Panisse is a mixture of chickpea flour, water, olive oil and salt. You cook it, whisking constantly, until it has the consistency of a thick batter, or polenta, and then you pour it into a mold or onto a cookie sheet with sides. Around here, it usually seems to have been poured into a mold that's about the shape of a 14oz. canned-vegetable can. (Sometimes it actually has the rings like the cranberry sauce in a can.) After it cools and solidifies, you unmold it and slice it into rounds (or if you've put it on the cookie sheet, you slice it into french-fry size strips) and fry it in some olive oil until it gets golden brown and crisp on the outside, still creamy on the inside. (Incidentally, there's a similar recipe in the Thanksgiving issue of a cooking magazine from a few years ago that involved cooking the chickpea flour in milk, with a clove of garlic, minced. Milk's not used around here, but it was good like that and the garlic gave it had a really nice flavor.)

As far as tradition is concerned, I can say that the panisse was prepared in the traditional style because I have asked both the lady with the fresh pasta cart at the market and the butcher-charcutier who sell panisse how it's usually prepared. On the other hand, I can't claim that the goulash was a traditional Hungarian goulash that I learned to make when I was in Tab because, in fact, all the gulyás I had in Hungary (and there are many variations) were gulyásleves (gulyas soup), not the thicker stew variety that I made. What I made was more like a bogrács gulyás (kettle gulyas), but I think probably still thicker than any real bogrács gulyás. At least it had real beef shin in it and not ground beef, that would be heresy.
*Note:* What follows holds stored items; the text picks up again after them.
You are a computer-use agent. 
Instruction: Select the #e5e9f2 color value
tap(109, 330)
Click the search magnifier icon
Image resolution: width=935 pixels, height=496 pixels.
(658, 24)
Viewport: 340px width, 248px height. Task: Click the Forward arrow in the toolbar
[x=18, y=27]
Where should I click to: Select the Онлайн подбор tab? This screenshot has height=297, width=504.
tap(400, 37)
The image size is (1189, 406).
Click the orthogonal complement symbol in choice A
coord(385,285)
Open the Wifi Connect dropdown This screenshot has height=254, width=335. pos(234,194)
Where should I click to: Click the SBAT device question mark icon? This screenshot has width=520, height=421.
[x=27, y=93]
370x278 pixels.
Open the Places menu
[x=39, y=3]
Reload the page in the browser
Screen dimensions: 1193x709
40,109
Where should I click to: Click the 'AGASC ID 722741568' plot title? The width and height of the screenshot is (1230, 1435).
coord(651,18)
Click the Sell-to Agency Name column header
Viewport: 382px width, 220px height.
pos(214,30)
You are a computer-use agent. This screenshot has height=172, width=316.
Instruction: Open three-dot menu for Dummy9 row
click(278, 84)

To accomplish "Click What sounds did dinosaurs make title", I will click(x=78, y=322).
Since we we have no oven, there would be no baking of pies at the Mas de Bonheur. Pie would have to be purchased. But what? A fruit tarte didn't seem exactly right, because I didn't see any that were made from apples or pears -- all berries and tropical fruits. A "pecan pie" or the closest thing, a tarte aux mendiants (dried fruits and mixed nuts), was too risky. Pumpkin pie was nowhere to be seen in the pâtisseries of Aix. In the end, I didn't buy any for our Wednesday night Thanksgiving. We had chocolate.

Still, no Thanksgiving is complete without a slice (or several) of pie, so I bought one for my own Thanksgiving on Thursday (and I ate it the right way: crust to tip). I got a slice of a Corsican tarte called fiadone from the little café around the corner. I really want to work there because it's the kind of café I would want to own with a certain pie-making friend. It's owned and operated by this older lady who makes a lot of savory and a couple of sweet tartes and just a few other dishes. She's open for lunch and through the early evening Monday through Saturday. And she's nice. But back to the fiadone.

I don't have a picture because James had the camera in Paris, but this fiadone was sort of like a cheesecake and a tarte in one. The filling is traditionally made with brocciu (a fresh ewe's milk cheese from Corsica that's kind of like ricotta in texture) or brousse (the Provençal equivalent of brocciu, which can be made from cow, ewe or goat milk), but as the tarte-lady told me, it's too expensive to use on a café scale, so she "does what she can", which means she probably uses ricotta. The filling also has citrus zest (this one had some citron, and that's not French intruding on my English, I mean cédrat) and eau de vie. However she does it, and whether or not it's like a traditional fiadone, it was delicious: the ricotta was sweet and creamy, the bits of citrus and eau de vie gave it depth, and there was the lightest touch of salt from the crust.

Goulash with panisse and fiadone may be my new favorite Thanksgiving traditions. Better when shared with friends, of course.